MIAMI -- Cheered by new polls, Mitt Romney is all but predicting victory in today's Republican presidential primary. Newt Gingrich is looking past Florida to regroup, vowing he won't stay buried long.

"With a turnout like this, I'm beginning to feel we might win tomorrow," an upbeat Romney told a crowd of several hundred at a stop in Dunedin on Monday as he and Gingrich zipped across the state making their final appeals.

Gingrich, in turn, acknowledged that his momentum had been checked but promised not to back down. He characterized Romney as an imposter, and his team started to plot a strategy for upcoming contests.
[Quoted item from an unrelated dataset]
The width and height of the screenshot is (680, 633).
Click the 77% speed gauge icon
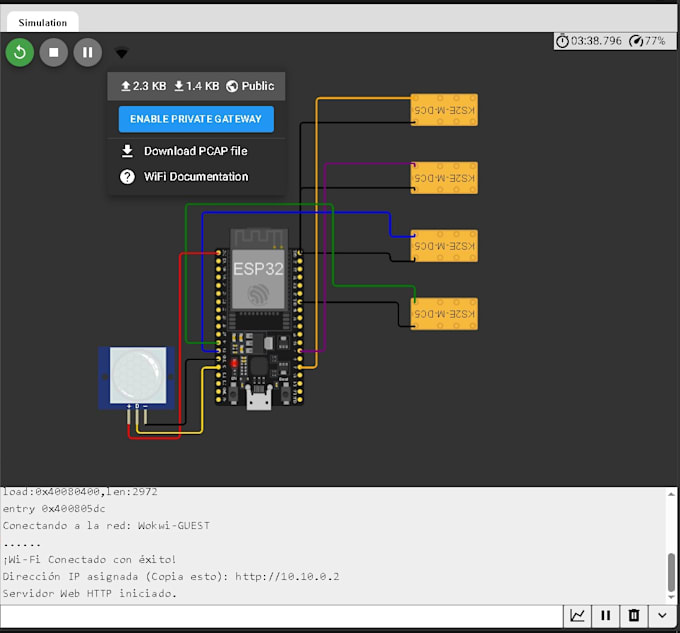point(636,41)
"He can bury me for a very short amount of time with four or five or six times as much money," Gingrich said in a television interview. "In the long run, the Republican Party is not going to nominate ... a liberal Republican."

GOP officials in Florida were anticipating a big turnout, more than 2 million voters, up from 1.9 million in the Republican primary in 2008. Election officials had already received more than 338,000 absentee ballots, 37,000 more than the total early ballots cast in the GOP primary four years ago.
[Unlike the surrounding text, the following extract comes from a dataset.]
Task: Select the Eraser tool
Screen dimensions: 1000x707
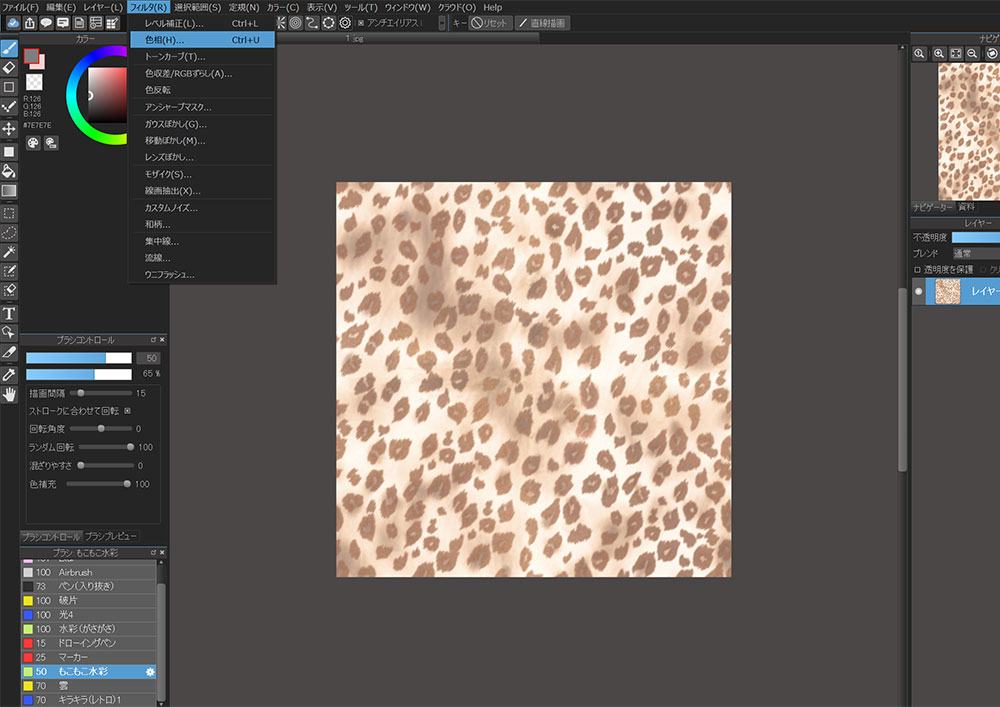Action: [9, 67]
In the span of a volatile week, the tables have turned in this potentially pivotal primary state.

Gingrich rode a triumphant wave into Florida after a South Carolina victory nine days ago. But since then, Romney and his allies have pummeled the former House speaker on TV and on the campaign trail. Romney turned in two strong debate performances, while Gingrich faltered. Now opinion polls show the former Massachusetts governor with a comfortable lead here.

Romney and Gingrich have been the only two candidates to compete in Florida in earnest. Neither former Pennsylvania Sen. Rick Santorum nor Texas Rep. Ron. Paul campaigned much in the state, and they were elsewhere on Monday.
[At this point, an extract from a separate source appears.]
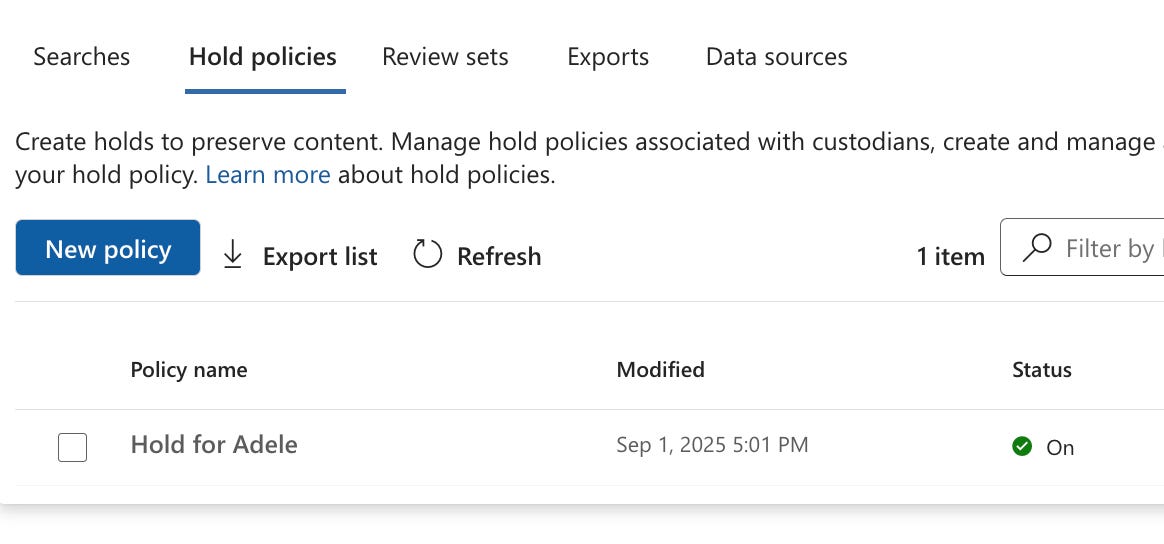Click the circular Refresh icon
Screen dimensions: 1164x544
tap(427, 255)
Clearly in command, Romney flew to stops in media markets in northern Florida and the populous swing regions of central Florida, determined to keep Gingrich from surging late.

A win by Romney would again reset the 2012 GOP race, seen early this month as his to lose, then thrown into doubt by Gingrich's come-from-behind win in South Carolina.

Romney easily won the New Hampshire primary after nearly winning the in leadoff Iowa. The South Carolina setback behind him, Romney sought to aggressively stop Gingrich.